Nur liegt dem ein tiefes Missverständnis zugrunde: Manieren sind nämlich eigentlich dazu da, uns das Leben leichter zu machen, nicht es einzuschränken oder zu erschweren. Solche Umgangsformen zu schaffen, war auch Ziel jenes berühmten Freiherrn, dessen hervorragendes Buch (das natürlich keiner liest) nur noch unter seinem Zunamen „Knigge“ bekannt ist. Doch damit sie so wirken können, bräuchte es zwei „Kardinalmanieren“ im Umgang mit anderen: Großzügigkeit und Toleranz.

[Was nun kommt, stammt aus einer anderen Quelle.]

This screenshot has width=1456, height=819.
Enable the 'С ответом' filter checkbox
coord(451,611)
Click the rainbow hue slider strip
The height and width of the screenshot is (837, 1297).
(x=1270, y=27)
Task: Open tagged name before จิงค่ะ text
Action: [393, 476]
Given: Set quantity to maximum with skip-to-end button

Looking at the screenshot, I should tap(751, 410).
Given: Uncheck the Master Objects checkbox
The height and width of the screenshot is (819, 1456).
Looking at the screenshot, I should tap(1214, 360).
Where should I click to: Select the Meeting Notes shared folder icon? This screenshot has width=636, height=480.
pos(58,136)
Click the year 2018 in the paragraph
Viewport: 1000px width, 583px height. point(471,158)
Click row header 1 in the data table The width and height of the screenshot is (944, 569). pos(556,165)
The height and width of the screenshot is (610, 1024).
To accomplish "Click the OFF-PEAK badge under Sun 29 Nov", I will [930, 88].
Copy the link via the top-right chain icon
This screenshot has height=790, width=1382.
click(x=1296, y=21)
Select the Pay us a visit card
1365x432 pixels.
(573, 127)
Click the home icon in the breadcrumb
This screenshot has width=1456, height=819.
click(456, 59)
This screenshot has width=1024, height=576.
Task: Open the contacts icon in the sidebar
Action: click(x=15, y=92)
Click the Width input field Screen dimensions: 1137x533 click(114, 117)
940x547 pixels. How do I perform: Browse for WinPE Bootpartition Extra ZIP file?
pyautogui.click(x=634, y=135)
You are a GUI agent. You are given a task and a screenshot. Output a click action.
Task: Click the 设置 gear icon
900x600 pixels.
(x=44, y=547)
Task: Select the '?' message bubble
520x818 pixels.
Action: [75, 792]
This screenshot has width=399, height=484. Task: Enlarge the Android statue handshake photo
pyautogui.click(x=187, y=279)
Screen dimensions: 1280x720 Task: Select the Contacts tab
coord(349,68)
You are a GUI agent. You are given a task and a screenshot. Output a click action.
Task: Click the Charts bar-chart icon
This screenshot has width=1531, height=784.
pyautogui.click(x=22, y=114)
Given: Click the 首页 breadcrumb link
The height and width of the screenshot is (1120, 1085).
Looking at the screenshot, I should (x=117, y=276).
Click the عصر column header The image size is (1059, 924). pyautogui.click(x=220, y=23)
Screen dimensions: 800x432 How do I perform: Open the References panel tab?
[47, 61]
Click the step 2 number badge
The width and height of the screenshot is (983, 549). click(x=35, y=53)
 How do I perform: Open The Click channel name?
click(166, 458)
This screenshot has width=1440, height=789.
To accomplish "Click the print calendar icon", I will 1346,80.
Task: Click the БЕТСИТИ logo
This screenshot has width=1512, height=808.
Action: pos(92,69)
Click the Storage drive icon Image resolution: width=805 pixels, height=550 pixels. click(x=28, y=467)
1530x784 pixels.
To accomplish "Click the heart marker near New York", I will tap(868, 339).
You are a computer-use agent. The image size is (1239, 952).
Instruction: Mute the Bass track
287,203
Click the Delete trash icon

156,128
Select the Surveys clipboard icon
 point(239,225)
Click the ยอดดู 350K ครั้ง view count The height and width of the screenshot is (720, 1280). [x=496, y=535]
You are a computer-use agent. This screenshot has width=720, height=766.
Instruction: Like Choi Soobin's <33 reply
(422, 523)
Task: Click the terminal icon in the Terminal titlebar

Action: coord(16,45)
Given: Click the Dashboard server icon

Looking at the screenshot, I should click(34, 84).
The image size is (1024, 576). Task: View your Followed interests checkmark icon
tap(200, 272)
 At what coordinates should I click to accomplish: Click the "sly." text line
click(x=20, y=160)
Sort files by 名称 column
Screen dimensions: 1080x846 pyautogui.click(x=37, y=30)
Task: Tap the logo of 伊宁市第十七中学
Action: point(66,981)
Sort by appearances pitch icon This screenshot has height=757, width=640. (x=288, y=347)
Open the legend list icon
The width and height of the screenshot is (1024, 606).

Leider sehr selten, die beiden, und leider auch kaum aus Benimmratgebern zu lernen. Lieber beschäftigt man sich da mit dem richtigen Verhalten beim Klogang im Restaurant. Will man es hierbei den Ratgebern recht machen, müsste man übrigens einerseits schweigend aufstehen und gehen, andererseits aber ein kurzes „Entschuldigt mich bitte“ in die Runde werfen.

Beim nächsten Mal sollte der Kollege am besten vor dem Essen fragen, wie man es in dieser Runde im Speziellen mit den Manieren hält – oder aber einfach den Kopf schütteln über die Schritte, die da gegen ihn getan wurden.

One Comment
  1. edik permalink

    Fuer mich der Beitrag des Tages. 😀 Wer sich wegen so kleinen Benimmfehlern so aufregt, benimmt sich selbst viel schlechter.